Optimizing embedded software for power efficiency: Part 1 – Measuring power

Optimizing embedded software for power efficiency: Part 2 – Minimizing hardware power

Optimizing embedded software for power efficiency: Part 3 – Optimizing data flow and memory

Optimizing embedded software for power efficiency: Part 4 – Peripheral and algorithmic optimization

They are all excerpted from Oshana’s and Kaeling’s book, Software Engineering for Embedded Systems.

 

Measuring power consumption: establishing the baseline on which to evaluate code optimization

In May, Embedded.com ran a series of articles by Rob Oshana of Freescale Semiconductor and Mark Kraeling of GE on managing embedded software design’s power requirements. Taken as a whole, the articles are a mini-course in themselves, but over the next month or so, I’ll be providing a short synopsis of each of them.
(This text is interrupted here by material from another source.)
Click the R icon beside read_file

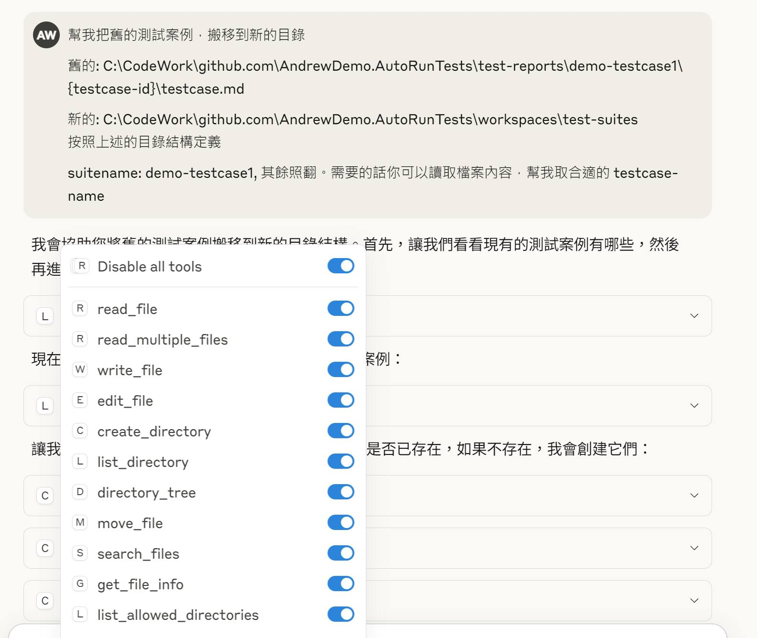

I have to say, in terms of piquing my interest, the authors had me at hello. (Or, at any rate, at the intro.)

One of the most important considerations in the product lifecycle of an embedded project is to understand and optimize the power consumption of the device. Power consumption is highly visible for hand-held devices which require battery power to be able to guarantee certain minimum usage/idle times between recharging. Other embedded applications, such as medical equipment, test, measurement, media, and wireless base stations, are very sensitive to power as well — due to the need to manage the heat dissipation of increasingly powerful processors, power supply cost, and energy consumption cost — so the fact is that power consumption cannot be overlooked. (Source:  Embedded.com)

The point of the series is then introduced, which is that, although we generally think of power optimization as being the responsibility of hardware engineering, there’s plenty that the software side of the house can do, too.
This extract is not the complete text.